Built for the Kill is a nature series made by Granada Wild for the National Geographic Channel. It was produced from 2001 to 2004, with a total of 31 episodes. Each episode runs for approximately 48 minutes including the credits and opening titles.

== Format ==
Episodes of Built For The Kill cover a topic or habitat for predatory animals, such as "Coral Reef" or "Packs". If the episode is the name of a Habitat (Coral Reef), the episode will feature predators from that environment. If the episode's name is something like "Jaws" or "Packs", it will feature predators who utilize the name of the episode. Built For The Kill uses a graphical approach to catch the audiences attention, often showing inner workings of the predatory animals (e.g. showing a snake's "Jacobson Organ" inside its mouth) by using diagrams. Some effects seen are used to show the audience what they can't really see, but is there (such as the electricity coming from an Electric Ray or the sound waves used in Echo Location). This graphical approach to nature is meant to make the documentary more interesting to watch.
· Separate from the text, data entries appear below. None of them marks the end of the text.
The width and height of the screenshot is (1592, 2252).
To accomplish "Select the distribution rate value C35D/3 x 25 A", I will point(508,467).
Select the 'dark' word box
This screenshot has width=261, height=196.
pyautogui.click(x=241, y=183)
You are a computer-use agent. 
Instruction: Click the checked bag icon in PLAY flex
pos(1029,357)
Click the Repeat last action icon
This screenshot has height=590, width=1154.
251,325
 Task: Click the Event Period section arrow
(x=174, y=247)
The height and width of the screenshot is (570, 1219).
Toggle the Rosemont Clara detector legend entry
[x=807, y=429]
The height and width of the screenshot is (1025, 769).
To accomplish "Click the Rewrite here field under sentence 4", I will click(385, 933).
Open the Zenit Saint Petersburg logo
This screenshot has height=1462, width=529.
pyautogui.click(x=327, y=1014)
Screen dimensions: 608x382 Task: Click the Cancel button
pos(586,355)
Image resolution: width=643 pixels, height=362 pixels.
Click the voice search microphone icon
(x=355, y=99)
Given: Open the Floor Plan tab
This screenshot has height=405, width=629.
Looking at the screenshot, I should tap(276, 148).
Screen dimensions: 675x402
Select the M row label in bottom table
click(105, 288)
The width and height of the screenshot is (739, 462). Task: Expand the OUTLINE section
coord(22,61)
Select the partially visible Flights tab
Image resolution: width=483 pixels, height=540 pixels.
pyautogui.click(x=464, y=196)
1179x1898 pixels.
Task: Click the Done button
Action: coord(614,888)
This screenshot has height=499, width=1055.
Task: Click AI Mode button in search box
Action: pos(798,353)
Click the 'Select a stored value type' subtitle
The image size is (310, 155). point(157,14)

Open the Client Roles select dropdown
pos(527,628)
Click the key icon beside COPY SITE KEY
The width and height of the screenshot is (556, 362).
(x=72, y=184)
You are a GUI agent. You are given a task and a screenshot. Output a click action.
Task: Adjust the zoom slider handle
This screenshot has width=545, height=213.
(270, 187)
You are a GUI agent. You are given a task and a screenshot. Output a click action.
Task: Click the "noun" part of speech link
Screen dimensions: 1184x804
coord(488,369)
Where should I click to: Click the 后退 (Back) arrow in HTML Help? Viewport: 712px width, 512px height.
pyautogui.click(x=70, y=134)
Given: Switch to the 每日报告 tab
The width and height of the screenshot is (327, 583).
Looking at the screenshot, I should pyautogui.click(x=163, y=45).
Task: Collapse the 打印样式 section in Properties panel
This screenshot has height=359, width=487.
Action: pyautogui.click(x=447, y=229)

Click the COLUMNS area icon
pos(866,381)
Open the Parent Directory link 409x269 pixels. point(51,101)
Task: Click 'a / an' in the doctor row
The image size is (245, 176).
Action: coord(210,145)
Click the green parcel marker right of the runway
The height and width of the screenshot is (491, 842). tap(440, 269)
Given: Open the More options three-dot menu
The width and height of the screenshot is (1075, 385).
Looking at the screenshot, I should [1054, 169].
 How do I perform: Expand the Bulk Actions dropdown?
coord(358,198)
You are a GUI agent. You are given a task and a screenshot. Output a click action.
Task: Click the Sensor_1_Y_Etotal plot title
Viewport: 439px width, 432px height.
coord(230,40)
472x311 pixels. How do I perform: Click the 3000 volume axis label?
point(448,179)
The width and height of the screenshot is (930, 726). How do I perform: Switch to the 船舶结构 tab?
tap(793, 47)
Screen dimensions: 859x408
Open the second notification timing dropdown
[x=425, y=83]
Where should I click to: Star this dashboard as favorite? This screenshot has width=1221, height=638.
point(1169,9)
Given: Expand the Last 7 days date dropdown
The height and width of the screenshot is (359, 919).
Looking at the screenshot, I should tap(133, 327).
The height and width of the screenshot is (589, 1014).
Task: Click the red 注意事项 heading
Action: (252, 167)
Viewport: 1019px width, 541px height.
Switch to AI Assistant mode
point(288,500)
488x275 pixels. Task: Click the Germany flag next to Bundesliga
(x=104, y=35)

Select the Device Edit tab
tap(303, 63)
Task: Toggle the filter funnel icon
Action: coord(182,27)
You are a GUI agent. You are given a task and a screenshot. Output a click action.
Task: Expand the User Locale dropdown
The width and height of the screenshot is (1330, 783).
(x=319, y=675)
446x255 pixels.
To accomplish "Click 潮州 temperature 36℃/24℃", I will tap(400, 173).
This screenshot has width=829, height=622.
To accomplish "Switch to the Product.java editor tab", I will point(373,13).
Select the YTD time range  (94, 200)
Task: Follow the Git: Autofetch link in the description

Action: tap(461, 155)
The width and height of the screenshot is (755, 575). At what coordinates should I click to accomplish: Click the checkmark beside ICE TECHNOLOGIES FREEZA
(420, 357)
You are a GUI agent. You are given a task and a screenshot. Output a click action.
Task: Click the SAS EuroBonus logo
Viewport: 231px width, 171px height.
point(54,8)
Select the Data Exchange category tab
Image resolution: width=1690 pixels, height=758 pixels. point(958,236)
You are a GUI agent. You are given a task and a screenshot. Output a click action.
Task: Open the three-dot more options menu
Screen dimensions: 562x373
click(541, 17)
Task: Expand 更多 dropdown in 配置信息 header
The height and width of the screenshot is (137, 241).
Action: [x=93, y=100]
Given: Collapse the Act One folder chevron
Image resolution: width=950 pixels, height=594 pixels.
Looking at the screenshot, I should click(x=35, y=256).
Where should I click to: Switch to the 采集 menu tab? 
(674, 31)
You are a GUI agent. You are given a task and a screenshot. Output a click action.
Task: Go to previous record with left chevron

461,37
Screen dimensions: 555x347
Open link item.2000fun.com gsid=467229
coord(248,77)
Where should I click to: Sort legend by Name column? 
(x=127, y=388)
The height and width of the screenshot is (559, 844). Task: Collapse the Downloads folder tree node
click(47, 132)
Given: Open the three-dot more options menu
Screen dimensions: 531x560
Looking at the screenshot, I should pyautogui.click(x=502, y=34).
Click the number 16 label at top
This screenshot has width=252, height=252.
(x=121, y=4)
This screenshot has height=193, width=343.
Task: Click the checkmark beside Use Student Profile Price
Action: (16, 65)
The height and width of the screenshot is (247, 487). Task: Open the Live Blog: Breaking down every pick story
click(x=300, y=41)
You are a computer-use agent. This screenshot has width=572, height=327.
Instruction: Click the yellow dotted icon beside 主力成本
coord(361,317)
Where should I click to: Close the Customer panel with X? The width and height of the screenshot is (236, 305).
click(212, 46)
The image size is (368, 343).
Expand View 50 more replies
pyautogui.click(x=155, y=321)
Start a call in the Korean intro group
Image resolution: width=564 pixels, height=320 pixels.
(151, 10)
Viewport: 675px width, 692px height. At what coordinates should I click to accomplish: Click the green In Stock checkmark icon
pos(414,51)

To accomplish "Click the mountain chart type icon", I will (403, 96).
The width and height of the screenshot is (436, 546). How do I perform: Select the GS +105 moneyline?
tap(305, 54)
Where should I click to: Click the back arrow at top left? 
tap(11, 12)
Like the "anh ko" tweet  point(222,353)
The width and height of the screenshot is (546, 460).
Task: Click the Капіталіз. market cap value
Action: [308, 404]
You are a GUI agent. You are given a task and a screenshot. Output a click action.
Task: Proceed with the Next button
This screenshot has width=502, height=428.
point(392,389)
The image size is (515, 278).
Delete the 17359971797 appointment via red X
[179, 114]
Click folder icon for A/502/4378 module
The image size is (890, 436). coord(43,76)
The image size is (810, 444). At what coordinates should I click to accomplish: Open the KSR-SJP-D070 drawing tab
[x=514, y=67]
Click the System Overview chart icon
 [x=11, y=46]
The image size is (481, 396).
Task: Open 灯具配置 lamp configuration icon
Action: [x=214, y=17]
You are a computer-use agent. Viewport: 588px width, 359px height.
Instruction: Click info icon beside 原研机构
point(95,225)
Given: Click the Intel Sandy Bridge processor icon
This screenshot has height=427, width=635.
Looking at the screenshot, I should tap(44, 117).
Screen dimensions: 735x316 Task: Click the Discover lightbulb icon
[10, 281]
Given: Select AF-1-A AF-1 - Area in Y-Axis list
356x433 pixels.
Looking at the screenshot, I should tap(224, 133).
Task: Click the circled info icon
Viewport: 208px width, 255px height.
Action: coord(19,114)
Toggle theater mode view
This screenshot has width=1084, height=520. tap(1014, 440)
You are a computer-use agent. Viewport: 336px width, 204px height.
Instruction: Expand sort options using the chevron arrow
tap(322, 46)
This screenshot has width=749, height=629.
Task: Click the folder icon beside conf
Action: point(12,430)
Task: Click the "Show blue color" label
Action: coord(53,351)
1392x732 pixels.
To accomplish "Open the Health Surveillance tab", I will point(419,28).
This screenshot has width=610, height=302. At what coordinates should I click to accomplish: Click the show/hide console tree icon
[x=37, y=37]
Built for the Kills classic opening was a montage of creatures featured in the first 7 episodes (Desert, Coral Reef, Rainforest, Grassland, Miniature, Swamp and Ocean) with a catchy theme song. This opening was changed further into the series to one that shows the National Geographic logo in various parts. The theme song stayed the same however.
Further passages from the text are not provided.